Integrating the two new technologies with OGS' established platform for 2D gel electrophoresis will enable the company to analyze proteins isolated from human samples at 10 to 1000 times the rate they could before, the company said. In addition, the ICAT reagent technology should allow OGS researchers to determine more accurately which proteins are over or under-expressed in certain disease tissues, compared to healthy tissue. Using just a 2D gel system for isolating proteins and comparing their expression is adequate, said Raj Parekh, OGS' chief scientific officer, but applying ICAT reagent technology opens up new doors for discovering medically important proteins.
ICAT, for Isotope Coded Affinity Tag, reagents allow researchers to tag proteins by relying on the slight difference in weight between hydrogen and deuterium atoms. To compare the proteins expressed in two separate tissue samples, researchers tag the proteins in one sample with the heavier, deuterium-containing tag, and the proteins in the other sample with the lighter, hydrogen-containing tags. When the two samples are combined and injected into a mass spectrometer, the detector can compare the relative amounts of each protein that are expressed in both tissues. This method, when compared to standard spot-imaging of 2D gels, is a much more precise method of measuring differential expression of proteins, OGS scientists said. ABI has an exclusive license to market the ICAT reagent technology.

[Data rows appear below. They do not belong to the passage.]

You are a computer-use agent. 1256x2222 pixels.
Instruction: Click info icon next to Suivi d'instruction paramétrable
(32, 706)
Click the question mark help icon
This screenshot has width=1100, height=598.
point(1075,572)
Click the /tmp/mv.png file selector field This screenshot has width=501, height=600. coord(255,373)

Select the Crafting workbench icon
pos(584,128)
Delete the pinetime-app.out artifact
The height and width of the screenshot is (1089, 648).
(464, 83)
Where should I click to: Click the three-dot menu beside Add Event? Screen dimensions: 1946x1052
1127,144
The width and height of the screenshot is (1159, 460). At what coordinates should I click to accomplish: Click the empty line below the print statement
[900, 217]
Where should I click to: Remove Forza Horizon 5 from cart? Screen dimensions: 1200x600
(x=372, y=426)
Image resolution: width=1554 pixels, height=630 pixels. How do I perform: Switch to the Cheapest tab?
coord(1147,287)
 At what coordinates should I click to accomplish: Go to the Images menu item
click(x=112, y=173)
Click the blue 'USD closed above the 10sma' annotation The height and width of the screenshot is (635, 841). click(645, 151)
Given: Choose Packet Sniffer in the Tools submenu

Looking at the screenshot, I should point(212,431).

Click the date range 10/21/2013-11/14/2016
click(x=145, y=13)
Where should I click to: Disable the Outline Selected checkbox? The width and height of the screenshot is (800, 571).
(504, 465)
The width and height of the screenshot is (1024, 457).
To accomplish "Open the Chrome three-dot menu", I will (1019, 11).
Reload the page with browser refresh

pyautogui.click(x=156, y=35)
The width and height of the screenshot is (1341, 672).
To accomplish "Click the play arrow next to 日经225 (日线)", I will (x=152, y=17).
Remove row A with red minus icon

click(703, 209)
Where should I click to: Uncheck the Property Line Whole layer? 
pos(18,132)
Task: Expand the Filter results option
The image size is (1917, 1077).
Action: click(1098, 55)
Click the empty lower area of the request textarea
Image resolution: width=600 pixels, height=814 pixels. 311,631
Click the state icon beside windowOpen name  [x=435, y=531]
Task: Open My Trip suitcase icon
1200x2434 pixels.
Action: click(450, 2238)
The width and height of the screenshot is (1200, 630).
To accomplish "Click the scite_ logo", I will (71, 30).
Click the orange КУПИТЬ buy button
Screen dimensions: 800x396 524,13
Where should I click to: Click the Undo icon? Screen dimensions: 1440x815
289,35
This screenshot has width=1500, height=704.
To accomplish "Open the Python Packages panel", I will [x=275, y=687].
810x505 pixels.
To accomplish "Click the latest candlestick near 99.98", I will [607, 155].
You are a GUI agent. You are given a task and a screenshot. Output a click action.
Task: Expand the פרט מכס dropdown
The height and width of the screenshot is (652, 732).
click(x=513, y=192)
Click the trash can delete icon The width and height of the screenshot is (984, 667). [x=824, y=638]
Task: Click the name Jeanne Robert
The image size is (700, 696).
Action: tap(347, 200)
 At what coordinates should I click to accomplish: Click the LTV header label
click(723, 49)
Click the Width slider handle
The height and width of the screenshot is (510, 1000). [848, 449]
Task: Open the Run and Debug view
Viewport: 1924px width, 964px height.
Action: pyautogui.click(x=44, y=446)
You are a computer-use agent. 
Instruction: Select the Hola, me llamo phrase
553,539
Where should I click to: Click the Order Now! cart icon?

Townsend said the company also has two of ABI's MALDI TOF/TOF instruments analyzing protein samples tagged with ICAT reagents. The mass spectrometry platform, he said, enables company researchers to first compare the relative amounts of a given protein expressed in two samples before having to determine their amino acid sequence. The advantage is that OGS scientists must spend time identifying only those proteins that are present in significantly different amounts, in theory minimizing the resources required to identify proteins with a role in disease.
However, despite the apparent advantages, OGS is not the only proteomics company to have access to the technology. GeneProt, a proteomics company with facilities in Geneva, Switzerland, and Chicago, has also licensed ICAT reagents from ABI and is participating in ABI's early access program for the MALDI TOF/TOF. In addition, Large Scale Proteomics, the Gaithersburg, Md.-based subsidiary of Large Scale Biology, has also made significant strides in identifying large numbers of therapeutically-relevant proteins.
OGS, however, is not fazed. The 13 year-old company has already made several in-roads into pharmaceuticals, including pushing a drug for the treatment of Gaucher disease into clinical trials. Ultimately, said Parekh, the company's technology is important only insofar as it relates to the medical and pharmaceutical aspects of proteomics. The challenge, he said, is to determine "what information is required to pick one target over another."